**Exercise brief:** Reproduce the entries below, changing every occurrence of "Open" to "Launch" and leaving all other text unchanged.

**Dataset records:**

——————————

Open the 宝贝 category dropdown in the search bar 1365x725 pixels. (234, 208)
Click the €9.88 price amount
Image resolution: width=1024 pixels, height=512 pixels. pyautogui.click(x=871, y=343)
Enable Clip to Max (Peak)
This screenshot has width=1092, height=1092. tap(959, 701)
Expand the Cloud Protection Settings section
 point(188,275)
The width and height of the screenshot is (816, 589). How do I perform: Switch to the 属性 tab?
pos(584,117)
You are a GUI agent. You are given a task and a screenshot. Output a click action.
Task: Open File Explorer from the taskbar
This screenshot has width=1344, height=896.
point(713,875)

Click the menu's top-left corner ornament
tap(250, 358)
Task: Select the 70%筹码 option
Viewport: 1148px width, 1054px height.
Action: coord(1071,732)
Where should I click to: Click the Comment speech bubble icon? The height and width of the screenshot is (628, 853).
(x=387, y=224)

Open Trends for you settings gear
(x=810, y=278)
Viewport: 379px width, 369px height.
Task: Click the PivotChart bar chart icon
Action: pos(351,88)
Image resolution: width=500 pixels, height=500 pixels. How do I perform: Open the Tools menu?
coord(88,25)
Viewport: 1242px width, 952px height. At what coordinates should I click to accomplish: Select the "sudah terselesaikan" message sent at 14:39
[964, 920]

——————————

**Completed task:**
Launch the 宝贝 category dropdown in the search bar 1365x725 pixels. (234, 208)
Click the €9.88 price amount
Image resolution: width=1024 pixels, height=512 pixels. pyautogui.click(x=871, y=343)
Enable Clip to Max (Peak)
This screenshot has width=1092, height=1092. tap(959, 701)
Expand the Cloud Protection Settings section
 point(188,275)
The width and height of the screenshot is (816, 589). How do I perform: Switch to the 属性 tab?
pos(584,117)
You are a GUI agent. You are given a task and a screenshot. Output a click action.
Task: Launch File Explorer from the taskbar
This screenshot has width=1344, height=896.
point(713,875)

Click the menu's top-left corner ornament
tap(250, 358)
Task: Select the 70%筹码 option
Viewport: 1148px width, 1054px height.
Action: coord(1071,732)
Where should I click to: Click the Comment speech bubble icon? The height and width of the screenshot is (628, 853).
(x=387, y=224)

Launch Trends for you settings gear
(x=810, y=278)
Viewport: 379px width, 369px height.
Task: Click the PivotChart bar chart icon
Action: pos(351,88)
Image resolution: width=500 pixels, height=500 pixels. How do I perform: Launch the Tools menu?
coord(88,25)
Viewport: 1242px width, 952px height. At what coordinates should I click to accomplish: Select the "sudah terselesaikan" message sent at 14:39
[964, 920]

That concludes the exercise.